::: Information supplied

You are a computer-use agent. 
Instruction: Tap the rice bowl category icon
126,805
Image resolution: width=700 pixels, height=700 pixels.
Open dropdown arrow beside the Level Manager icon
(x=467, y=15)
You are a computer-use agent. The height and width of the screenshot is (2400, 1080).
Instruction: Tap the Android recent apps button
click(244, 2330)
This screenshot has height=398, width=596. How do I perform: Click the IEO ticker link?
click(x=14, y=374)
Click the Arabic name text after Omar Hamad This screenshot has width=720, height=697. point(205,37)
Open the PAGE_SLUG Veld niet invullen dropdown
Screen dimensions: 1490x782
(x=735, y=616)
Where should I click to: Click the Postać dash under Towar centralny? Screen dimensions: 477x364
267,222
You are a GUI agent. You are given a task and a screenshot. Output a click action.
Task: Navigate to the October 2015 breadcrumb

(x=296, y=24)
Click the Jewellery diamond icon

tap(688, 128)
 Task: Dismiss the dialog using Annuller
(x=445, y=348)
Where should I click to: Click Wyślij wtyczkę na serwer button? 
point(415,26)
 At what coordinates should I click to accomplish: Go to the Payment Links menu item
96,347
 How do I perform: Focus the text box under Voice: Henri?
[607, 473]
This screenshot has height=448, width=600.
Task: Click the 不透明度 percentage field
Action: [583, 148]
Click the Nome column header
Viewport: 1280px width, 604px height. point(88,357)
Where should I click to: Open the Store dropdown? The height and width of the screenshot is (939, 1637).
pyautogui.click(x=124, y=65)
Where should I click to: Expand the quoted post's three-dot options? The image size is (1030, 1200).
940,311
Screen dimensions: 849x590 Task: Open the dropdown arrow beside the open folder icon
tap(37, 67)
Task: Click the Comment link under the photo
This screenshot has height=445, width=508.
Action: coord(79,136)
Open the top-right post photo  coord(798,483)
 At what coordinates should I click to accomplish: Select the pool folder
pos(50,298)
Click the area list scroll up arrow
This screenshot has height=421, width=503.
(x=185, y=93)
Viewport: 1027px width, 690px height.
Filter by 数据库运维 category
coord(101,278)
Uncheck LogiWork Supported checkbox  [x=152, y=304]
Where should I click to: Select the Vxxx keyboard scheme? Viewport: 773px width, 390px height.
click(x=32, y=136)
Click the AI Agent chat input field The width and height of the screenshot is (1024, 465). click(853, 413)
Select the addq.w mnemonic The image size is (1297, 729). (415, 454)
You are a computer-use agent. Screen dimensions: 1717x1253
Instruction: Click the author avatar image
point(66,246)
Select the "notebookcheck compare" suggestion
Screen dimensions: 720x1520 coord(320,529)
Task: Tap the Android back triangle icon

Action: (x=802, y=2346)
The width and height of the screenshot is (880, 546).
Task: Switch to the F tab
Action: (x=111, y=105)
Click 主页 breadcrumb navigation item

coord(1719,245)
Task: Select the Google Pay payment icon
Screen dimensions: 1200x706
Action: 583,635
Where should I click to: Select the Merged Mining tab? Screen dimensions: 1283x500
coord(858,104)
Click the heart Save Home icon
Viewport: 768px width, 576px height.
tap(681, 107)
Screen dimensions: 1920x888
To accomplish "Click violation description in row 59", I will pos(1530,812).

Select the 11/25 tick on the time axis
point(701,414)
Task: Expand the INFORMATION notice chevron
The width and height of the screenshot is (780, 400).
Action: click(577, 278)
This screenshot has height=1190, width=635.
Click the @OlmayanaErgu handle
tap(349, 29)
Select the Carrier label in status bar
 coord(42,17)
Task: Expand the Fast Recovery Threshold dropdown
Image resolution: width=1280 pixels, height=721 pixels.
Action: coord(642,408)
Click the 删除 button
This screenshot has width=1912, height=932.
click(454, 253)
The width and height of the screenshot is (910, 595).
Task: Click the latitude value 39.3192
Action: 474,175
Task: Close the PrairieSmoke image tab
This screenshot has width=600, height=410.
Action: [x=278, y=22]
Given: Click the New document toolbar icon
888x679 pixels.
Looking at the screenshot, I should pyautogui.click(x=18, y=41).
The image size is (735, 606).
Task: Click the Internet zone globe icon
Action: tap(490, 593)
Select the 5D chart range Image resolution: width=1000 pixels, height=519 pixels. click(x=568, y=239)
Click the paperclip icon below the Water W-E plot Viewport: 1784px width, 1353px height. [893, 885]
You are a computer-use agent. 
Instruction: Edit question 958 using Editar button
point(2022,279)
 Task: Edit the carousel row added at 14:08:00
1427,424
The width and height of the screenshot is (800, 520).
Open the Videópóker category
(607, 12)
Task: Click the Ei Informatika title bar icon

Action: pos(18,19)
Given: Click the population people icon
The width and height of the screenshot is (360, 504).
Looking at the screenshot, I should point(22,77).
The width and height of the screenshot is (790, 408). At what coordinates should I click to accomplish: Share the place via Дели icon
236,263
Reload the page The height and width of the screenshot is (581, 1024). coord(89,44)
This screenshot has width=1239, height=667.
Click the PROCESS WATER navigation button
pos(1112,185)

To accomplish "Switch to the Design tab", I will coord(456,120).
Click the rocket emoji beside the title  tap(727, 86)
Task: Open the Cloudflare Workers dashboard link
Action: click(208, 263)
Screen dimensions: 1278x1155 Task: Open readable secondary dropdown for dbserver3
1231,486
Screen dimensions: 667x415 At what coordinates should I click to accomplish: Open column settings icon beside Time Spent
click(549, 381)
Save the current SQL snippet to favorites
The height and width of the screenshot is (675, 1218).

::::::

§ **Work instructions**
Take every line above that includes "computer" and list it.

§ **Your solution**
You are a computer-use agent. 
You are a computer-use agent. The height and width of the screenshot is (2400, 1080).
You are a computer-use agent. Screen dimensions: 1717x1253
You are a computer-use agent. 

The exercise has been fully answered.